*** Record extracts ***

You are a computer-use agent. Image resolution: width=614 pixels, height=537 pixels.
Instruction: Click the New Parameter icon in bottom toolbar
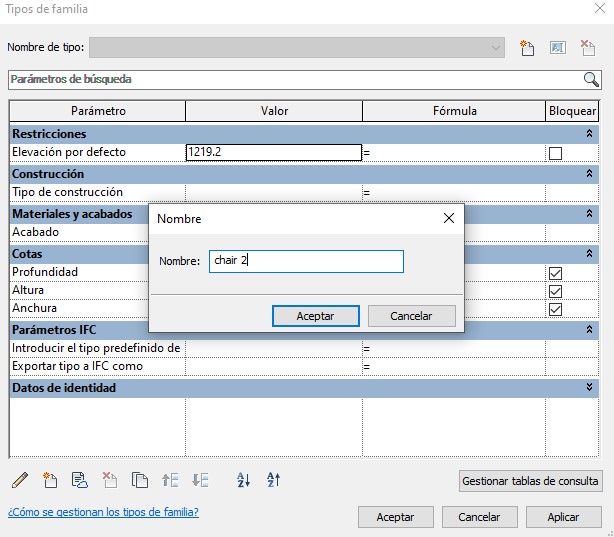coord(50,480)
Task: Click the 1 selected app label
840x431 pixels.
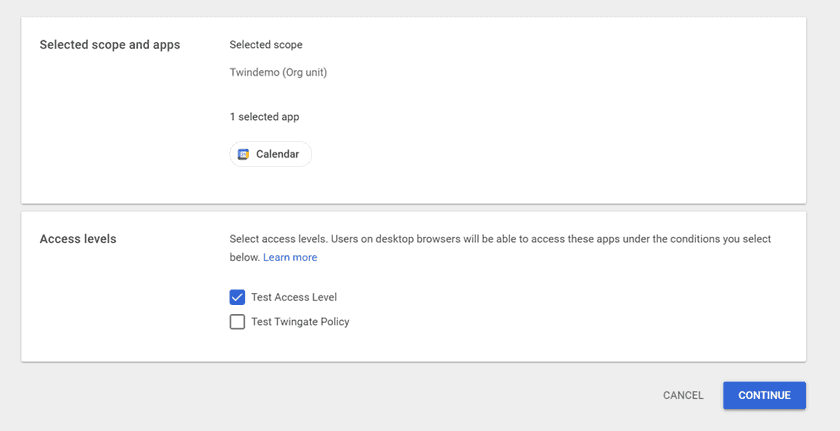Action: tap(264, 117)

*** End of Record extracts ***
*** Record extracts ***

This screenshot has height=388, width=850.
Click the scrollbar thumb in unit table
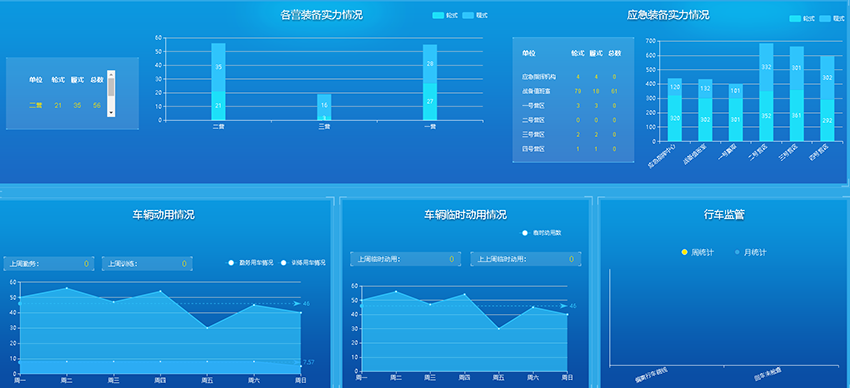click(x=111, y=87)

*** End of Record extracts ***

__Required work__: Return every line from the entries that holds the string "height".

__Reply__:
You are a computer-use agent. Image resolution: width=614 pixels, height=537 pixels.
This screenshot has height=388, width=850.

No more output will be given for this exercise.